**Exercise task 1**
Answer these questions from the mysqldump guide:
(a) What error number does mysqldump report when access is denied?
(b) How are the tables in the list of tables separated from each other?
(c) What must the "-u" user account have when you back up multiple databases at once?
**Exercise task 2**
List every option beginning with a hyphen that appears in the example commands of the mysqldump guide.
**Exercise task 3**
Continue the mysqldump guide from its final sentence.

**Text section**
▼

If you don’t want to use your password in the command line, you can always prompt for your password by excluding it from your command.

mysqldump -u root -p DATABASE > DATABASE-BACKUP-DATE.sql
Enter password:

If you forgot your password, you’ll get an error like this.

mysqldump: Got error: 1045: Access denied for user 'root'@'localhost' (using password: YES) when trying to connect

Or if you didn’t enter a password when one is needed, you’ll get this error.

mysqldump: Got error: 1045: Access denied for user 'root'@'localhost' (using password: NO) when trying to connect

If you’d like the convenience of having the database automatically delete the old database before re-writing the content you can use the “–add-drop-table” feature.

 mysqldump --add-drop-table -u root -p PASSWORD DATABASE > DATABASE-BACKUP-DATE.sql

If you need to only backup specific tables of the database you can use this command.

mysqldump --add-drop-table -u root -p PASSWORD DATABASE TABLE> DATABASE-TABLE-BACKUP-DATE.sql

The syntax for the command is:

mysqldump -u [username] -p [password] [databasename] [table1 table2 ....]

[tables] – This is a list of tables to backup. Each table is separated by a space.

If you are a server administrator and need to backup multiple databases at the same time, you can use the next command. You just have to be sure that the “-u” user account has permission to read those databases.

mysqldump -u root -p PASSWORD --databases DATABASE1 DATABASE2 DATABASE3 > DATABASE-1-2-3-BACKUP-DATE.sql

Or if you just want to back up ALL the databases at one, use the “–all-databases” parameter to backup all the databases in the server in one easy step.

▲

**Dataset excerpt**
▼

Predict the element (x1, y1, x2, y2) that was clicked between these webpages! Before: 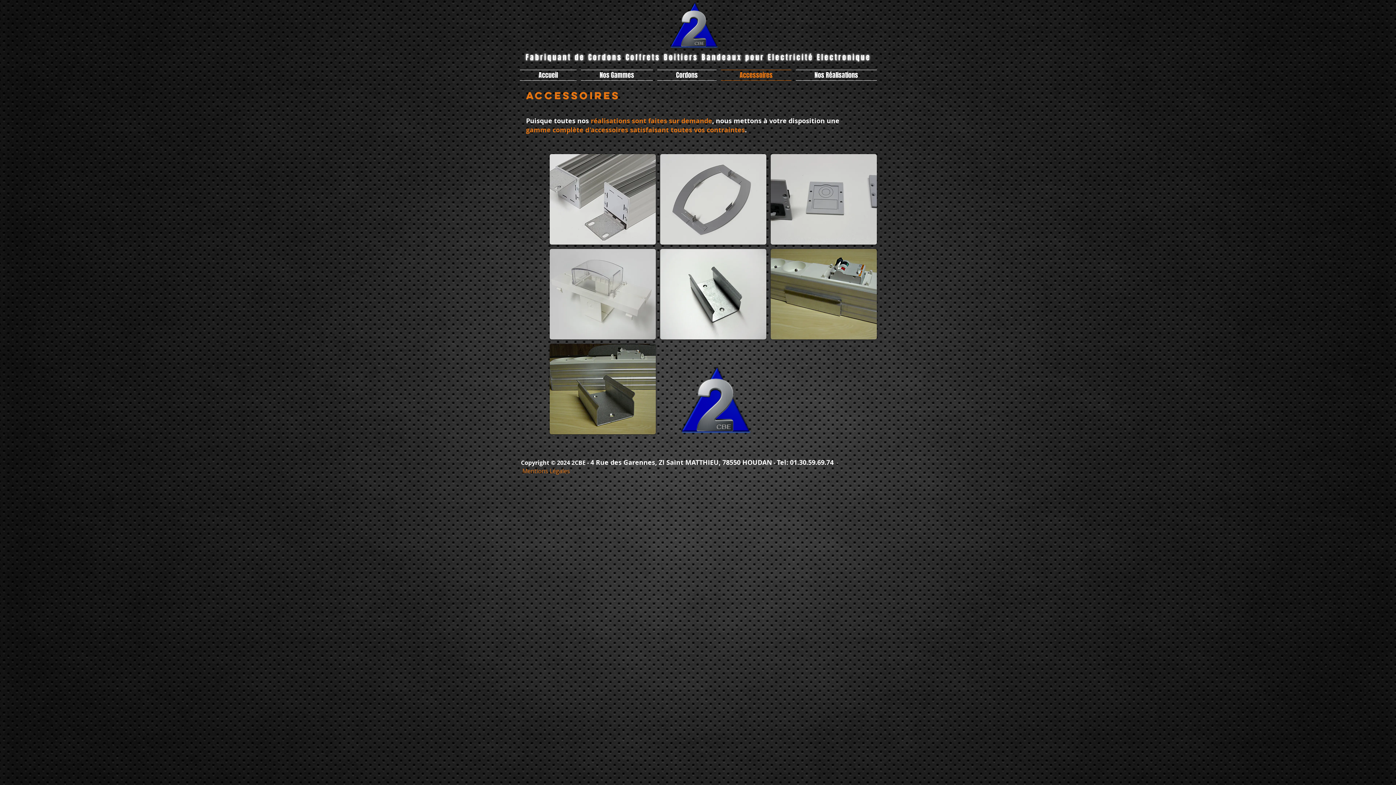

▲

**Right answer 1**
(a) 1045
(b) By a space.
(c) Permission to read those databases.

**Right answer 2**
-u, -p, --add-drop-table, --databases

**Right answer 3**
mysqldump --all-databases> ALL-DATABASES-DATE.sql

How to back up only the data structure.

While in development, most programmers only need to back up their database structure, not their test data. To do this, use the “–no-data” parameter.

mysqldump --no-data --databases DATABASE1 DATABASE2 DATABASE3 > DATABASE-1-2-3-Structure-Bakcup-DATE.sql

If you have large databases and not enough hard drive space to store them in the regular SQL, text format, you can compressing the backup file on the fly.

mysqldump --all-databases | bzip2 -c >all-databases-backup-date.sql.bz2
mysqldump --all-databases | gzip >all-databases-backup-date.sql.gz

If you are away from your servers, or have multiple servers that you manage, you can still backup your databases while you are away. Use the bash script below in conjunction with a cron-tab to automate your backups.

date=`date -I`
mysqldump --all-databases | gzip > /var/mysql_backup/mysql-backup-all-$date.sql.gz

How to restore your databases.

If the unforeseen happens and you need to totally rebuild your databases, you can do so easily from the mysqldump SQL files.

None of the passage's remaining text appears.